(Collected data entries)
----------
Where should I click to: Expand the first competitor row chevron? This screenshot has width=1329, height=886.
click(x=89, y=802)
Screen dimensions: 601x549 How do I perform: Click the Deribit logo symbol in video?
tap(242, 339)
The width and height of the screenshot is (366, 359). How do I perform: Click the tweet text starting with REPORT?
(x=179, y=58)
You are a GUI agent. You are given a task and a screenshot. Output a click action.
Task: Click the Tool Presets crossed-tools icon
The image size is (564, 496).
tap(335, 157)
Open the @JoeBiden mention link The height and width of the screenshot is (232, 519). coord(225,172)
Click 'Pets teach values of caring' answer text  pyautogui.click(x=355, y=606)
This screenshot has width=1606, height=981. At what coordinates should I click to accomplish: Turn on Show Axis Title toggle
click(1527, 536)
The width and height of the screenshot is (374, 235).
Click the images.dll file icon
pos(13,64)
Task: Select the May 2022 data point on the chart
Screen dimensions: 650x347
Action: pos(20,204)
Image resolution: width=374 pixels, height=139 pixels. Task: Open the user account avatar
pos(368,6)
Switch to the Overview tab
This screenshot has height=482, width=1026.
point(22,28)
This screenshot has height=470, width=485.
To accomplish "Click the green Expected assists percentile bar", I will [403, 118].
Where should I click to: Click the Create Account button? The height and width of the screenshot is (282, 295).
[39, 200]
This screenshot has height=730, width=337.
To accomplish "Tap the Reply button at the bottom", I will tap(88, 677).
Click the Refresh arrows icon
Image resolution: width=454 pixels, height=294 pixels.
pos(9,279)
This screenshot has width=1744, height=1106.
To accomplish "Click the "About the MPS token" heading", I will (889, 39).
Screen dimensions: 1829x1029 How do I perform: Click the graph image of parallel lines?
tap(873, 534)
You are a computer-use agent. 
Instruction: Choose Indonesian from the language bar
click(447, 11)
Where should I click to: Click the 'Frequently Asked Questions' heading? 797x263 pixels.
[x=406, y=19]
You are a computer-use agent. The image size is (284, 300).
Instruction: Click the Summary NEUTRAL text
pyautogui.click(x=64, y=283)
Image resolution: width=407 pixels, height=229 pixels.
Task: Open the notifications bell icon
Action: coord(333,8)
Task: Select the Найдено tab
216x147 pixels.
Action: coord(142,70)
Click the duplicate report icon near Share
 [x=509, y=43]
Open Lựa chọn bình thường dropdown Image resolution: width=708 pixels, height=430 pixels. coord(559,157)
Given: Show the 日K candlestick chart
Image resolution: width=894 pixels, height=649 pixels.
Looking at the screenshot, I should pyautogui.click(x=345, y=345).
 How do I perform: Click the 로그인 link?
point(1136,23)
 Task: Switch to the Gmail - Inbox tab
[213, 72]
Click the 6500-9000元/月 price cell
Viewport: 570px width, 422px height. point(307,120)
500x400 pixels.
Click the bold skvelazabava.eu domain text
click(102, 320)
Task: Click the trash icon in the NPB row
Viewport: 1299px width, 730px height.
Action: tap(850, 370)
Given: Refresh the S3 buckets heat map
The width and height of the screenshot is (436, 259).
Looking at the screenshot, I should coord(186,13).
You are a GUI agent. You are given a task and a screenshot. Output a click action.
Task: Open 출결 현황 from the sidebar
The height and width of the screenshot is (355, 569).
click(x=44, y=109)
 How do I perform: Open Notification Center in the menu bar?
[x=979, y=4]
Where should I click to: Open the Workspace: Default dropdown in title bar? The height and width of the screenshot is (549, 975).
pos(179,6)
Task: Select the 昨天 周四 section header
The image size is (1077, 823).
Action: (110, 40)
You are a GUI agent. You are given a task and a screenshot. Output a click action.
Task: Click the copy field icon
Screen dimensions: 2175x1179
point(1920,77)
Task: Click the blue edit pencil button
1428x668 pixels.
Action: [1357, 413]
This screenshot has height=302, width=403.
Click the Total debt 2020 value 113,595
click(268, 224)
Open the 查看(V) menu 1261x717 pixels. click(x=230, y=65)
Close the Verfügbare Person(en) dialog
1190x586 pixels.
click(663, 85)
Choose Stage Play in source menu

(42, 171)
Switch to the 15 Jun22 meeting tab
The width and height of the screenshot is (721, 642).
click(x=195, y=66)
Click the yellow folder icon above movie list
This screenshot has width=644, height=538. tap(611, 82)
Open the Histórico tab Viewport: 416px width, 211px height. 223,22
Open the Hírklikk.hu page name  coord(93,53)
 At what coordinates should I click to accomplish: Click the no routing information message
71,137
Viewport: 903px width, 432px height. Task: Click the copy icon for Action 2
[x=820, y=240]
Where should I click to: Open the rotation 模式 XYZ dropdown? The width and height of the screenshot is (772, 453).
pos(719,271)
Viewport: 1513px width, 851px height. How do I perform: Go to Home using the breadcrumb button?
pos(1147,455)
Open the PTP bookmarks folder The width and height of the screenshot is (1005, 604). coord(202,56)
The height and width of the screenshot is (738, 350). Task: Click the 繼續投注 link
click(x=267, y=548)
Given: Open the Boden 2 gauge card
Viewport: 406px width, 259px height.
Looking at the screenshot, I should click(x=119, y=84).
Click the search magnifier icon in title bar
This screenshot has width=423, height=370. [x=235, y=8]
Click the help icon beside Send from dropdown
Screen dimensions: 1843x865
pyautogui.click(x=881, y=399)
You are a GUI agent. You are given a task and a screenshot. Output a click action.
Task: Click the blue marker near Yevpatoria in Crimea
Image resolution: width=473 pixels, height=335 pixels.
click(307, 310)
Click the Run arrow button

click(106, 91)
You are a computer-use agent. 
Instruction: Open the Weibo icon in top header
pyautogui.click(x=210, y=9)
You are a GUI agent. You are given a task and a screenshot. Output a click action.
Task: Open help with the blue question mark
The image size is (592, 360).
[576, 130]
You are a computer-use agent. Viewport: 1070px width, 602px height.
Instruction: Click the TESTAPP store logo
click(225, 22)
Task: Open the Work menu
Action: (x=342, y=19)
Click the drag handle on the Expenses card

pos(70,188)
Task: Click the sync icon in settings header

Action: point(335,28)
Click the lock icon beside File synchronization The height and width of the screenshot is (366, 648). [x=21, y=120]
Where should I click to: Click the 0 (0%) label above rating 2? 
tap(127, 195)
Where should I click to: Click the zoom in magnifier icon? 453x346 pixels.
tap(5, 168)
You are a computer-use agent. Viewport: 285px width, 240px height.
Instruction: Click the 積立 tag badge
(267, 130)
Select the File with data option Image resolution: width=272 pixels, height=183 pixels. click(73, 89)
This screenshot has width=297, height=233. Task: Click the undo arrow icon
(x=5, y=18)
----------
**Required work**
Output the stretch of the records above from the line containing "Click the 6500-9000元/月 price cell" through the line containing "point(1920,77)", both included, copying each line verbatim.

**Solved exercise**
Click the 6500-9000元/月 price cell
Viewport: 570px width, 422px height. point(307,120)
500x400 pixels.
Click the bold skvelazabava.eu domain text
click(102, 320)
Task: Click the trash icon in the NPB row
Viewport: 1299px width, 730px height.
Action: tap(850, 370)
Given: Refresh the S3 buckets heat map
The width and height of the screenshot is (436, 259).
Looking at the screenshot, I should coord(186,13).
You are a GUI agent. You are given a task and a screenshot. Output a click action.
Task: Open 출결 현황 from the sidebar
The height and width of the screenshot is (355, 569).
click(x=44, y=109)
 How do I perform: Open Notification Center in the menu bar?
[x=979, y=4]
Where should I click to: Open the Workspace: Default dropdown in title bar? The height and width of the screenshot is (549, 975).
pos(179,6)
Task: Select the 昨天 周四 section header
The image size is (1077, 823).
Action: (110, 40)
You are a GUI agent. You are given a task and a screenshot. Output a click action.
Task: Click the copy field icon
Screen dimensions: 2175x1179
point(1920,77)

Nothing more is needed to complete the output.